In the war of words between tea partiers and liberals, we hear the tea partiers calling Obama a socialist and liberals deriding them for this rhetoric. Let's consider the substance of this exchange. As a mathematician, I begin any such discussion with a definition.
Definition: Socialism is an economic system in which the government owns or controls the means of production.

Fundamental elements of production which the government might wish to control are choice of what to produce, how much to produce, and at what price to sell. In a capitalist economy these elements are decided by the profit seeking owners responding to individual choices made by suppliers, workers, and thousands of consumers. In the socialist ideal, these decisions are made by a central planning body, motivated not by profit, but by the government's perception of the greater good of the society.

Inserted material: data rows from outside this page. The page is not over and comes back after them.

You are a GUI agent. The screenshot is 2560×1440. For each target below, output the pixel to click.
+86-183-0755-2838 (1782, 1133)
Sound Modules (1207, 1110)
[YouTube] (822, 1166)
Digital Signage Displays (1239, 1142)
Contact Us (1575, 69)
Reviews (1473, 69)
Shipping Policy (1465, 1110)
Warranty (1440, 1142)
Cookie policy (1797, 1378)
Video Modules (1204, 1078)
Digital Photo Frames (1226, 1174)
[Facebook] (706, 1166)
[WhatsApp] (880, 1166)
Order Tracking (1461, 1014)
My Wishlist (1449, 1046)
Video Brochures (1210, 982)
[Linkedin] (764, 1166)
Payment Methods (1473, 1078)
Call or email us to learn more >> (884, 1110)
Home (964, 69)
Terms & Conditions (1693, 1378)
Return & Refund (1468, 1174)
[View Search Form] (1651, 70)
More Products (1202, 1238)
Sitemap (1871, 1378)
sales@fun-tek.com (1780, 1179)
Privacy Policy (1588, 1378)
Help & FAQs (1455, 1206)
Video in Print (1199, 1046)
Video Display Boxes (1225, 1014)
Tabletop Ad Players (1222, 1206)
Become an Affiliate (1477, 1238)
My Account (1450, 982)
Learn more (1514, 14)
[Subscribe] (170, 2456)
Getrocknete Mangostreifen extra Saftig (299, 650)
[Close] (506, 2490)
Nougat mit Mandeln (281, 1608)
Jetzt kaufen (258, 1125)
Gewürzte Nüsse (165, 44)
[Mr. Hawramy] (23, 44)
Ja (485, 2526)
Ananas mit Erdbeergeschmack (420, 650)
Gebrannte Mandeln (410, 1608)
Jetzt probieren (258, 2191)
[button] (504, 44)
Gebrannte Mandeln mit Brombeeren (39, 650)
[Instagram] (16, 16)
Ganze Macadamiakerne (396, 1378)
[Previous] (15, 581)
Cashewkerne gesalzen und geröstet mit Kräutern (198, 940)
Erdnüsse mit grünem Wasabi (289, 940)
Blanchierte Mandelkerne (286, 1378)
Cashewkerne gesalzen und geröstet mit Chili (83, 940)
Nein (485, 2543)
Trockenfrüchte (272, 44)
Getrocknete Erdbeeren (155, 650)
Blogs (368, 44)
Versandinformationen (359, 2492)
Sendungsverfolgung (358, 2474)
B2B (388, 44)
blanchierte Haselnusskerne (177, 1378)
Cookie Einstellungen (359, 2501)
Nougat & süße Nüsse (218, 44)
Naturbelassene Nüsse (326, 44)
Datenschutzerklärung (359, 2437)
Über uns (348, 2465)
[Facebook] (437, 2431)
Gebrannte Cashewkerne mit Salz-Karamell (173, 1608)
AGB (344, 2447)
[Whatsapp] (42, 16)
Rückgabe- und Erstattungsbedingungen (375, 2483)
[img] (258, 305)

Because centralized planning need not reflect the desires of the suppliers, workers, and consumers, the classic liberal (now called conservative) contends that the government must coerce suppliers, workers, and consumers to supply, labor, and purchase at the rate the government desires. The outcome is a loss of individual freedom in order to achieve the "greater good."

Does this description fit Obama's signature achievement, Obamacare? The legislation mandates purchases of health plans, provides for government control of the content of health plans, and dictates limits on what medical providers receive for their services. Clearly this meets the criteria for a socialist enterprise. Obama has in fact moved a sixth of our economy to the centrally planned column. The left only disputes this because socialism has negative connotations for the majority of Americans. They have no argument on the merits. The much derided tea partiers are on the winning side of this exchange.